◆ **WHAT TO PRODUCE**: Lines below starting with the line with "You are a GUI" and going on through the line with "768x440 pixels." must be output exactly; the rest of the records must be left out.

━━━━━ GIVEN RECORDS ━━━━━

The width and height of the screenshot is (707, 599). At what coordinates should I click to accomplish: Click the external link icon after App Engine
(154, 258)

━━━━━
━━━━━ GIVEN RECORDS ━━━━━

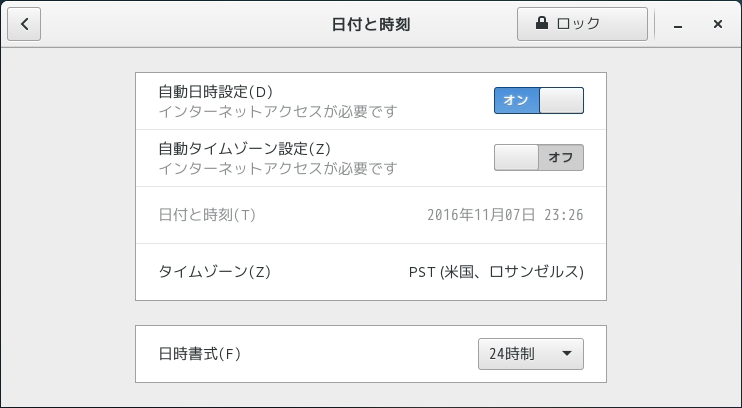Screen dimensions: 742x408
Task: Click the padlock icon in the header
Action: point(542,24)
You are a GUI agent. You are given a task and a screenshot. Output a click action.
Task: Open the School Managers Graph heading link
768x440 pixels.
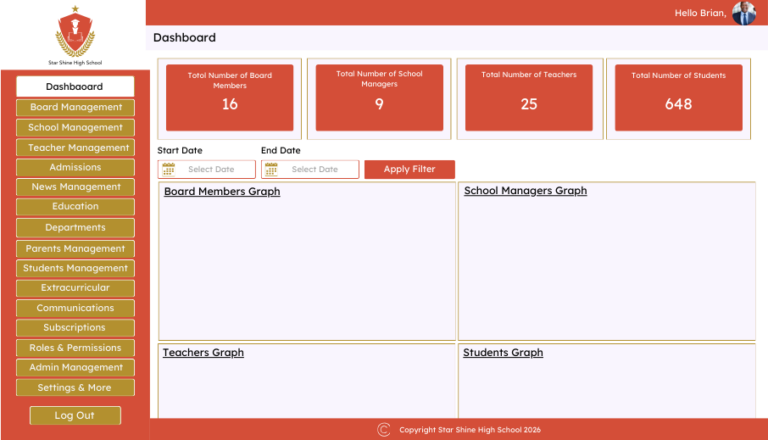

━━━━━
━━━━━ GIVEN RECORDS ━━━━━

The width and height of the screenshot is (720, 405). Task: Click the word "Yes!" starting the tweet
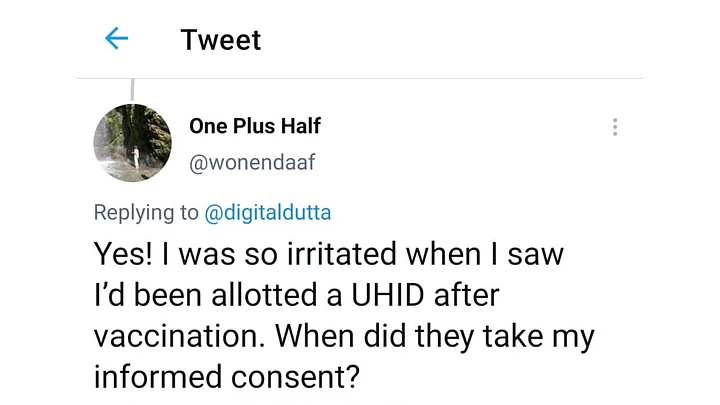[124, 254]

━━━━━

◆ **REPLY**:
You are a GUI agent. You are given a task and a screenshot. Output a click action.
Task: Open the School Managers Graph heading link
768x440 pixels.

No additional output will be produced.